COVID-19 May Have Been In The U.S. Earlier Than You Thought, CDC Reports

The CDC has discovered that COVID-19 began infecting people earlier than previously reported — in the middle of December 2019. Health officials found the first case in the United States on January 19, 2020. The new findings mean that it was also here before the virus was identified in China (via Wall Street Journal). 

Scientists at the CDC found infection evidence in blood samples from routine donations to the American Red Cross in 106 out of over 7,000 blood donations that came from residents of nine states, according to a November 2020 study published in Clinical Infectious Diseases.

These blood donations were collected by the American Red Cross between December 13, 2019, and January 17, 2020. The donors were from Wisconsin, Washington, Rhode Island, Oregon, Michigan, Massachusetts, Iowa, Connecticut, and California. The CDC was testing for anti-SARS-CoV-2 antibodies, which they did find in 39 samples from Washington, Oregon, and California. This evidence suggests that there were some isolated cases of coronavirus infection on the West Coast in mid-December.

The CDC also found antibodies in 67 samples collected between December 30, 2019, and January 17, 2019, from donors in Massachusetts, Connecticut or Rhode Island, Michigan, and Wisconsin or Iowa. This evidence shows that coronavirus infections were in the Midwest and East Coast in January 2020.

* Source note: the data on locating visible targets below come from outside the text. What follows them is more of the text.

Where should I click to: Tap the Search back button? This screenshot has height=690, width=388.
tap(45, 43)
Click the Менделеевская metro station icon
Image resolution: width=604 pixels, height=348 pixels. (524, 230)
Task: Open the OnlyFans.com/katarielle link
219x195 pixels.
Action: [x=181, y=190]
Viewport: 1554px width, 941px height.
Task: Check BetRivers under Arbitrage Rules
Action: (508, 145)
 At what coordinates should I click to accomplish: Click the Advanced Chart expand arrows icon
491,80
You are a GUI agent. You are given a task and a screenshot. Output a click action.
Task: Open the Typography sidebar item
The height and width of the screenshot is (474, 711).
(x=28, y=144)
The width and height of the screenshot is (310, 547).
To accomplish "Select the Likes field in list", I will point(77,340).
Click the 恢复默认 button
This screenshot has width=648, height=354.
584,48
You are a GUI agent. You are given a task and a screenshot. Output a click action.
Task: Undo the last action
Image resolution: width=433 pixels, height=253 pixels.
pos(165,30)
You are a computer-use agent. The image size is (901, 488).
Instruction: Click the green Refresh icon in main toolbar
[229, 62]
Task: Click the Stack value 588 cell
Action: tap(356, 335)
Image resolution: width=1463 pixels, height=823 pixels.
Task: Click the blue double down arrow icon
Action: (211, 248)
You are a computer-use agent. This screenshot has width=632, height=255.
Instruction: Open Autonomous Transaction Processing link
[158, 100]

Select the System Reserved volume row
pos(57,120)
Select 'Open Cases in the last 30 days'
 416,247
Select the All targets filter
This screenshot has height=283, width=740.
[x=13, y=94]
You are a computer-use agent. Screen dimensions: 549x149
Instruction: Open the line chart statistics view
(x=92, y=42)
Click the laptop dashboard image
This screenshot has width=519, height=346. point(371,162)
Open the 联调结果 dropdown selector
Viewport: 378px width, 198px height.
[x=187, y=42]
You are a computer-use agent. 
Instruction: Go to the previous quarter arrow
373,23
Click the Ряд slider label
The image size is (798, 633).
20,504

The scientists tested 90 samples of these antibodies to see if they could fight off other coronaviruses, such as one that causes the common cold, but ruled that possibility out. They did find antibodies specific to COVID-19 in 84 out of the 90 samples, which adds to the evidence that the virus was outside of China earlier than previously thought.

What the COVID-19 blood tests revealed

Researchers found COVID-19 by conducting a retrospective analysis of a specimen from a patient who was in the hospital in France on December 27, 2019. The first case in the United States was reported on January 19, 2019, two days after testing began. It was a man who had returned from China and was experiencing some related symptoms, so he sought medical attention and got tested. Two more people in the United States tested positive for COVID-19 in mid-January.

This new evidence shows that the virus was in the United States about a month earlier than first suspected, and that the virus is more widespread than the testing shows. The CDC will continue to test samples taken from routine blood donations so they can learn more about how COVID-19 spreads.

By the end of September 2020, 53 million people in the United States likely had COVID-19, according to a CDC estimate. But there were only about 6.9 million confirmed infections by then, which means that only one in eight cases were identified.

A November 2020 study published in JAMA Internal Medicine found fewer than 1 to 23 percent of people had detectable antibodies for COVID-19. Researchers tested blood samples taken from July 2020 to September 2020.